P4

P4 is one of Pluto’s moons. It was discovered in 2011 by a large team of NASA and European Space Agency (ESA) astronomers led by Mark Showalter and using the Hubble Space Telescope.

Diameter: 13 to 34km
Mass: Unknown
Composition: Unknown
Orbit: 32.1 Earth days

P4 was the fourth of Pluto’s five moons to have been discovered by astronomers and is the third most distant moon from the planet. It is situated between the orbital paths of Hydra and Nix, which were discovered in 2005. Pluto’s largest moon, Charon, was discovered by the U.S. Naval Observatory in 1978. Hubble was used to refine the image and confirm that it is separate from Pluto. Hubble is an international space cooperation project between NASA and the European Space Agency (ESA).

Astronomers believe that, as with Pluto’s other moons, P4 may have been created during a collision between Pluto and another celestial body. Material that may have been blasted from Pluto’s moons could form a meteor belt or rings around the dwarf planet, but these have yet to be identified by observations. However, the unexpected discovery of P4 leads astronomers to believe that there will be similar future surprises.

Originally designated S/2011 (134340) 1, P4 is only about 10% as bright as Nix. It has the same kind of surface but with one third of the diameter and one tenth of the reflecting areas. It is located at a distance of 5 billion kilometres from Earth.

The first sighting of P4 was in a photograph in June 2011 taken with the Hubble Wide Field Camera.

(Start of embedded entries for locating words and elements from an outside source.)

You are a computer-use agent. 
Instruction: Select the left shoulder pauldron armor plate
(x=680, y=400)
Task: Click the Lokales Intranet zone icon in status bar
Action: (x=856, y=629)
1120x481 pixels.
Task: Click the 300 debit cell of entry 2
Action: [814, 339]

This was confirmed by later Hubble pictures in July. The moon had not been identified on previous Hubble images because exposure times were not long enough. The moon may have appeared on some 2006 photographs as a faint smudge.

Pluto was discovered in 1930. Its status as a planet was removed in 2006 by the International Astronomical Union and it was then called a dwarf planet. This is a category that describes icy bodies in the Kuiper Belt beyond the orbit of Neptune. Before Pluto’s moons were discovered, astronomers thought that these kind of bodies could not have a system of satellites orbiting them.

NASA’s New Horizons mission is due to fly past Pluto in July 2015. The discovery of P4 indicates that the spacecraft may enter a different kind of space environment, even a more hostile one, than was previously assumed.